ASSIGNED TASK: Below are some records; write them all out again exactly.

(INPUT FOR THIS TASK)

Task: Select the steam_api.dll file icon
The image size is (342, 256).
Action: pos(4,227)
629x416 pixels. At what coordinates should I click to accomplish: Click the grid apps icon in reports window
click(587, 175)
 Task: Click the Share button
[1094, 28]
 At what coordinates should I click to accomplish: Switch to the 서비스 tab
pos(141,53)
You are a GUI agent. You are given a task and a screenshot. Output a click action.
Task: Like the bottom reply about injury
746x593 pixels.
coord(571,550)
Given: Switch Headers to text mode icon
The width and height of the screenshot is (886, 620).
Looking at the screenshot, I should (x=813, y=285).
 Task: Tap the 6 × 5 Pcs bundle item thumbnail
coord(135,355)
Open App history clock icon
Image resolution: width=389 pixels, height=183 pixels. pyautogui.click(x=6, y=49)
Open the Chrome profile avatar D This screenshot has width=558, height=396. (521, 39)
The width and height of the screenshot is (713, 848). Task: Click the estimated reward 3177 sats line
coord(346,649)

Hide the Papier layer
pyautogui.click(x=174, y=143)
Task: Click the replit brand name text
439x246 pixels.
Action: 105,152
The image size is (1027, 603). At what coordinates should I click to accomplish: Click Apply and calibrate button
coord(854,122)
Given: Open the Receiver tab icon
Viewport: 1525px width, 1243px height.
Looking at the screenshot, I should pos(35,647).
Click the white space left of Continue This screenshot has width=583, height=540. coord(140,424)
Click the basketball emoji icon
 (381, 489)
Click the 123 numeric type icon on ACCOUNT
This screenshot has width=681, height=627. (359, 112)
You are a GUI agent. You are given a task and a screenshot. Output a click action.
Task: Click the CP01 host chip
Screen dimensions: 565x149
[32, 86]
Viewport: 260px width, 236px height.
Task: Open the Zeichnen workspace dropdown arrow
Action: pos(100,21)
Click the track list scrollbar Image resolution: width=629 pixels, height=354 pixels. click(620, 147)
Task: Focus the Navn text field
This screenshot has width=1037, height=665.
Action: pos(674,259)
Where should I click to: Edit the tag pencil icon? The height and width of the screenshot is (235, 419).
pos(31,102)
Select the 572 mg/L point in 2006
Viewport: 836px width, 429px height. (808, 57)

(End INPUT FOR THIS TASK)

RESPONSE FOR THIS EXERCISE:
Task: Select the steam_api.dll file icon
The image size is (342, 256).
Action: pos(4,227)
629x416 pixels. At what coordinates should I click to accomplish: Click the grid apps icon in reports window
click(587, 175)
 Task: Click the Share button
[1094, 28]
 At what coordinates should I click to accomplish: Switch to the 서비스 tab
pos(141,53)
You are a GUI agent. You are given a task and a screenshot. Output a click action.
Task: Like the bottom reply about injury
746x593 pixels.
coord(571,550)
Given: Switch Headers to text mode icon
The width and height of the screenshot is (886, 620).
Looking at the screenshot, I should (x=813, y=285).
 Task: Tap the 6 × 5 Pcs bundle item thumbnail
coord(135,355)
Open App history clock icon
Image resolution: width=389 pixels, height=183 pixels. pyautogui.click(x=6, y=49)
Open the Chrome profile avatar D This screenshot has width=558, height=396. (521, 39)
The width and height of the screenshot is (713, 848). Task: Click the estimated reward 3177 sats line
coord(346,649)

Hide the Papier layer
pyautogui.click(x=174, y=143)
Task: Click the replit brand name text
439x246 pixels.
Action: 105,152
The image size is (1027, 603). At what coordinates should I click to accomplish: Click Apply and calibrate button
coord(854,122)
Given: Open the Receiver tab icon
Viewport: 1525px width, 1243px height.
Looking at the screenshot, I should pos(35,647).
Click the white space left of Continue This screenshot has width=583, height=540. coord(140,424)
Click the basketball emoji icon
 (381, 489)
Click the 123 numeric type icon on ACCOUNT
This screenshot has width=681, height=627. (359, 112)
You are a GUI agent. You are given a task and a screenshot. Output a click action.
Task: Click the CP01 host chip
Screen dimensions: 565x149
[32, 86]
Viewport: 260px width, 236px height.
Task: Open the Zeichnen workspace dropdown arrow
Action: pos(100,21)
Click the track list scrollbar Image resolution: width=629 pixels, height=354 pixels. click(620, 147)
Task: Focus the Navn text field
This screenshot has width=1037, height=665.
Action: pos(674,259)
Where should I click to: Edit the tag pencil icon? The height and width of the screenshot is (235, 419).
pos(31,102)
Select the 572 mg/L point in 2006
Viewport: 836px width, 429px height. (808, 57)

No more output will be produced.